Text section:
********************

State v. Harris

761 So. 2d 662 | La. Ct. App. | 2000

761 So. 2d 662 (2000)

STATE of Louisiana
v.
Edward J. HARRIS.

No. 98-KA-2932.

Court of Appeal of Louisiana, Fourth Circuit.

May 3, 2000.

*664 Harry F. Connick, District Attorney of Orleans Parish, Susan Erlanger Talbot, Assistant District Attorney, New Orleans, LA, Counsel for Plaintiff.

Pamela S. Moran, Louisiana Appellate Project, New Orleans, LA, Counsel for Defendant.

(Court composed of Judge MIRIAM G. WALTZER, Judge DENNIS R. BAGNERIS, Sr. and Judge ROBERT A. KATZ).

WALTZER, Judge.[1]

STATEMENT OF CASE

Defendant, Edward J. Harris, was charged by bill of information with distribution of cocaine in violation of La. R.S. 40:967 and possession of a firearm while distributing a controlled dangerous substance, cocaine, in violation of La. R.S. 14:95. The defendant pled not guilty to both counts at his arraignment. At a motion hearing the trial court found probable cause and denied defendant's motion to suppress evidence. After a jury trial, the defendant was found guilty as charged on both counts. The State filed a multiple bill of information to which the defendant pled not guilty. A sentencing and multiple offender hearing was held on 2 April 1998, at which the defendant was adjudicated a second felony offender. On the same date, the defendant filed a motion for new trial, a motion for post verdict judgment of acquittal, and a motion for appeal. The trial court denied defendant's motion for new trial and motion for post verdict judgment of acquittal. The trial court then sentenced defendant under the multiple bill. The trial court sentenced defendant on the distribution of cocaine charge to twenty-five years at hard labor.[2] The trial court imposed a sentence of ten years at hard labor without benefit of probation, parole or suspension of sentence on the possession of firearm charge. The trial court ordered that the sentences were to be served consecutively. The defendant filed a motion to reconsider sentence that was denied by the trial court. Defendant's motion for appeal was granted.

********************

What to produce: In the court opinion, what sentence did the trial court impose on the possession of firearm charge? Nothing in the records is needed here.

********************

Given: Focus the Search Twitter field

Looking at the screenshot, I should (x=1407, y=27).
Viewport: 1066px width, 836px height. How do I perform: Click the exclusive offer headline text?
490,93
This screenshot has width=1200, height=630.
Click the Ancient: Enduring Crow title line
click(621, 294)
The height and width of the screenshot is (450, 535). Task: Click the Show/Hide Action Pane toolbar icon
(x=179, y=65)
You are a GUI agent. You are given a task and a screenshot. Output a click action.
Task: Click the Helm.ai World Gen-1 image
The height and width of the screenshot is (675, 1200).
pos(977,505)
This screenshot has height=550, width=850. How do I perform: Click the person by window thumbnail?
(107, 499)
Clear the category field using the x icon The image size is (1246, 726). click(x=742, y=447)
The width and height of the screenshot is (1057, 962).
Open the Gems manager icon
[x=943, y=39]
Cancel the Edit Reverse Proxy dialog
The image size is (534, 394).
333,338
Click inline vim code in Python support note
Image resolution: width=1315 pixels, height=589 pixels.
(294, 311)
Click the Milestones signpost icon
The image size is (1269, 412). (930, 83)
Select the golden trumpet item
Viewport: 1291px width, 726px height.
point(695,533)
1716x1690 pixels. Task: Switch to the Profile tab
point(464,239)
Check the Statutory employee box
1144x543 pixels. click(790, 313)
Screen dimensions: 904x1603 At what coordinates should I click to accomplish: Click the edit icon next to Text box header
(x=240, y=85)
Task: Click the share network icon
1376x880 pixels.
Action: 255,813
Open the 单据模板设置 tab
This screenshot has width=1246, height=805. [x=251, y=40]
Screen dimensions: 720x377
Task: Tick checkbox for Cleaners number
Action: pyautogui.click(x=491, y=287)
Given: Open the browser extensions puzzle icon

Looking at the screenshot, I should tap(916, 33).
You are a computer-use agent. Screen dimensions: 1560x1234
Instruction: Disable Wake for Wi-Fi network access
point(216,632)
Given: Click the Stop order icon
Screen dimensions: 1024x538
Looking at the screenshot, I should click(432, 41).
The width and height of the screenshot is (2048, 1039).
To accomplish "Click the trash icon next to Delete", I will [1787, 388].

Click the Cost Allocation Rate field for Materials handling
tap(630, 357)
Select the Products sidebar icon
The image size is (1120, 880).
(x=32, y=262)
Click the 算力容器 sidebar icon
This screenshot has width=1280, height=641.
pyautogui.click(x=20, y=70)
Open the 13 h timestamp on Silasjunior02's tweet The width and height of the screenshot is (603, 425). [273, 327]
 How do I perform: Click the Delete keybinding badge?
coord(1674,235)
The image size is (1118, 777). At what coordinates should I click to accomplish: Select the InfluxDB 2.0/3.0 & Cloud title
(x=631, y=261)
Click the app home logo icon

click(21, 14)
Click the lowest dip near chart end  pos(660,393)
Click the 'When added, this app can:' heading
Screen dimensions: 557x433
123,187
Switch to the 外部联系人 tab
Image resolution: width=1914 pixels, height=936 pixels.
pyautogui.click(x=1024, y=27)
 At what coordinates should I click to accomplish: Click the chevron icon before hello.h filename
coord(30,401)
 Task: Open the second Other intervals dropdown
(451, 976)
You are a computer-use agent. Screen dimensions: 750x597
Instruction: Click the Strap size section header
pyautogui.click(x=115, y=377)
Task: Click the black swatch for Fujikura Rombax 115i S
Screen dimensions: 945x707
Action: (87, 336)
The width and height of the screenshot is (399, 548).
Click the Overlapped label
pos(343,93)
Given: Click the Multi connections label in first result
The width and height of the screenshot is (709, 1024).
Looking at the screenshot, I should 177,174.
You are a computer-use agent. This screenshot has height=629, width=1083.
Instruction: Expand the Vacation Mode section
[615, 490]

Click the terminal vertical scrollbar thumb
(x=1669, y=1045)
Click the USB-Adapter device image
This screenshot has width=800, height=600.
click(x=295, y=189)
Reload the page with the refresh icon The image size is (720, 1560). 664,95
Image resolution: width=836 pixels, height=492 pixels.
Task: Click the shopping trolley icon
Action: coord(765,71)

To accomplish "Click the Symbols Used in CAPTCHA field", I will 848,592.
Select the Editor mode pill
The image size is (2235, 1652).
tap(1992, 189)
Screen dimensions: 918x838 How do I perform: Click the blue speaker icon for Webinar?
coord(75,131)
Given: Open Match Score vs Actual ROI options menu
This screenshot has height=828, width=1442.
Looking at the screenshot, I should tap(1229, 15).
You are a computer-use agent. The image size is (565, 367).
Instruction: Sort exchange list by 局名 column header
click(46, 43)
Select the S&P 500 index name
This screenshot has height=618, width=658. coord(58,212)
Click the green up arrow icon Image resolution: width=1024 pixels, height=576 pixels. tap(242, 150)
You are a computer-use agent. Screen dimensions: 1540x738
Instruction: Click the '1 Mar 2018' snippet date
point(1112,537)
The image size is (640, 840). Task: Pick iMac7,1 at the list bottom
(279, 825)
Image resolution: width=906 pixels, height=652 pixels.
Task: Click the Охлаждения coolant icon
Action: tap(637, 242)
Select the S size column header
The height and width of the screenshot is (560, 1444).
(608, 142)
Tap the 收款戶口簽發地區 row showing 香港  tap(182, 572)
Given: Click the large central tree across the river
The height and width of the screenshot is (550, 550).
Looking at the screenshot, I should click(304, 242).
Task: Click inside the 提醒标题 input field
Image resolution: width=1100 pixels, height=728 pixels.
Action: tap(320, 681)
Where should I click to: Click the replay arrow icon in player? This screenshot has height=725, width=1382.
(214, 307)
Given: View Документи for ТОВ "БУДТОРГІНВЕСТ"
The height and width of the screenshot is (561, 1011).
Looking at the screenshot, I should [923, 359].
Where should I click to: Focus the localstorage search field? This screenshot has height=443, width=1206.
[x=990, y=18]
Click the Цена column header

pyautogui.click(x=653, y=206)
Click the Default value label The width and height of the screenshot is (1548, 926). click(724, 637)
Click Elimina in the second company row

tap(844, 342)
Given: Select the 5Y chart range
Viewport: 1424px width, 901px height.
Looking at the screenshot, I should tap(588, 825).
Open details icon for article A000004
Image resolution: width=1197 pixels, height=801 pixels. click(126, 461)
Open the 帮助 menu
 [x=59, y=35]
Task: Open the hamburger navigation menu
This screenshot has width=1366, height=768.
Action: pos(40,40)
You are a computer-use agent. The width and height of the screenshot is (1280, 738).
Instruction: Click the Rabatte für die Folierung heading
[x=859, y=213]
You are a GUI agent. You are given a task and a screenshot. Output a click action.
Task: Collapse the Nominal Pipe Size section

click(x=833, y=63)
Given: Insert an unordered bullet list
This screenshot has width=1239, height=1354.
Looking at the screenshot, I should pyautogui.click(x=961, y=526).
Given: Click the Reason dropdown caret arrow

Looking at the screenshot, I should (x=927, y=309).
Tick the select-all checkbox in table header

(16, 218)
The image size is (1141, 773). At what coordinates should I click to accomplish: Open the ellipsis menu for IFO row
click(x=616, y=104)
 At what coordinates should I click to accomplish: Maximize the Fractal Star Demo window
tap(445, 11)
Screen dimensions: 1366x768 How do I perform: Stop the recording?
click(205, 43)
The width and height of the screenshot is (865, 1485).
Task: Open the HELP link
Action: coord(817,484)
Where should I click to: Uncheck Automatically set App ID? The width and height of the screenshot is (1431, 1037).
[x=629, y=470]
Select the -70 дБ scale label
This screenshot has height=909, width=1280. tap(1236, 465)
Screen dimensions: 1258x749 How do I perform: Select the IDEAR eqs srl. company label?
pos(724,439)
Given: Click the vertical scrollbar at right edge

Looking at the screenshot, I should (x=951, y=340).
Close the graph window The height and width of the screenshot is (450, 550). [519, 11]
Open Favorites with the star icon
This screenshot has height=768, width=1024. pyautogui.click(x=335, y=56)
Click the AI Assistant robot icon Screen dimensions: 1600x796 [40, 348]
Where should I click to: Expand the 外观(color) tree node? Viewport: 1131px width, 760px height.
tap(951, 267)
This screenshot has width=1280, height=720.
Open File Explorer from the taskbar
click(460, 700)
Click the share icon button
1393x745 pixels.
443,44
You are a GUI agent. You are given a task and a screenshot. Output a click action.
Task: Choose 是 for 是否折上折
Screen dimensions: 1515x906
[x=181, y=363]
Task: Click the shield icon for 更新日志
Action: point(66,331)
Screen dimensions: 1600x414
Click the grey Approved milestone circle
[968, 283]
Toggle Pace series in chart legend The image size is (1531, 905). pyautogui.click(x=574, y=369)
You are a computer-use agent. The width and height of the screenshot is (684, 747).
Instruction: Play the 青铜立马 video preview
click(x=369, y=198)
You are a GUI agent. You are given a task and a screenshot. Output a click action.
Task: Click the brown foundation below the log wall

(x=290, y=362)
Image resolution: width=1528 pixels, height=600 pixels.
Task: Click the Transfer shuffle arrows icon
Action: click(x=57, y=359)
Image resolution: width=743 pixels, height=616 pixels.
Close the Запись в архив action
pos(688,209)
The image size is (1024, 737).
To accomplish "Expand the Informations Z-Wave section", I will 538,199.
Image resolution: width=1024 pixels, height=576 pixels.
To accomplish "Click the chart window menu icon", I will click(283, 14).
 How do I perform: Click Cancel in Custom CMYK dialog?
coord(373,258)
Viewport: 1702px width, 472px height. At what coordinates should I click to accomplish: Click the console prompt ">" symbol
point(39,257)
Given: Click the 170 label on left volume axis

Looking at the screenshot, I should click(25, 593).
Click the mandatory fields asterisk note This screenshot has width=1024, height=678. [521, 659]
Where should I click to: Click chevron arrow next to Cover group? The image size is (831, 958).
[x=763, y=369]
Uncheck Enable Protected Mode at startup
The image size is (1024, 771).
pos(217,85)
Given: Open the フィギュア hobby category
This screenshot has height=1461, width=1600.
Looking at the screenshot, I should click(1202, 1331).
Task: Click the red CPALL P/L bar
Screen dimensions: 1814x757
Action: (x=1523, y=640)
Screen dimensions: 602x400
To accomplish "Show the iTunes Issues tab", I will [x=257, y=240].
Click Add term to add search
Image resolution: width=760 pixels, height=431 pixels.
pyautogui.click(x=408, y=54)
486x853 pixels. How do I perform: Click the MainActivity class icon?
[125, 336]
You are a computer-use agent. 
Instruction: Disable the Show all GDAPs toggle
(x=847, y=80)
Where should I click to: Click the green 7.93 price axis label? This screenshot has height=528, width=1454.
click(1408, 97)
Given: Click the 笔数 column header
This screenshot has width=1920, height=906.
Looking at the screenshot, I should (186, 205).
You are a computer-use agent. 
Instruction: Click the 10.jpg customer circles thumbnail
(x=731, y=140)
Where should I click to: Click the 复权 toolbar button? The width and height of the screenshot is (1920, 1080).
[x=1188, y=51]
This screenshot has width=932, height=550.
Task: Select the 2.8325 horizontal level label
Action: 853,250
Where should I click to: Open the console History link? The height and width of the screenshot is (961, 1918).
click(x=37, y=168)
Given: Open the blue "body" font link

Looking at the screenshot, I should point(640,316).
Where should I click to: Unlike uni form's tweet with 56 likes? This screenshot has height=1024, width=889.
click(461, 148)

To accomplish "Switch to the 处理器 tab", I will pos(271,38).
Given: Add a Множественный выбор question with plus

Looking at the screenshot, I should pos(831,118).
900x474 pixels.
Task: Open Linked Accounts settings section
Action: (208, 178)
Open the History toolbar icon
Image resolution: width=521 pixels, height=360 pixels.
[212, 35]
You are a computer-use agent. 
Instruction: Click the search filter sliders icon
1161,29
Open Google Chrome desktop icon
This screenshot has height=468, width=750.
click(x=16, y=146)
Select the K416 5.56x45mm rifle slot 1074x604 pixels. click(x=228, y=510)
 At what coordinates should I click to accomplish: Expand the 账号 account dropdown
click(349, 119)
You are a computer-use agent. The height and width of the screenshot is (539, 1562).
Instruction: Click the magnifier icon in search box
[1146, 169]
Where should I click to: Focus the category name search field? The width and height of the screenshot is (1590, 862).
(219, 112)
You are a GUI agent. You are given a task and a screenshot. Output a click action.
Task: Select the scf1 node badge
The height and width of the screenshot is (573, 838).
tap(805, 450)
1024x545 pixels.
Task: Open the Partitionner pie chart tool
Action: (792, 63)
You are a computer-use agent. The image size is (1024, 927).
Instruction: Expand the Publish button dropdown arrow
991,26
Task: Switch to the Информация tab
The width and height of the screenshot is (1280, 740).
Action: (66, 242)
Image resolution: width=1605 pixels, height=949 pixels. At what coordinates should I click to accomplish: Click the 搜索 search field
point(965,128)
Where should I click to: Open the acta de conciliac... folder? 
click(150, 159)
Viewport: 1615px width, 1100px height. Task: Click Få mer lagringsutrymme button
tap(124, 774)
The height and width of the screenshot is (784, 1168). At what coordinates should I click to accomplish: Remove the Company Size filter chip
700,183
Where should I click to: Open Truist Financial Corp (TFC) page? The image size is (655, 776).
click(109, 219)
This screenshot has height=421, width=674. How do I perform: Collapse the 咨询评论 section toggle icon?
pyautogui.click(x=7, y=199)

********************

Result: Ten years at hard labor without benefit of probation, parole or suspension of sentence.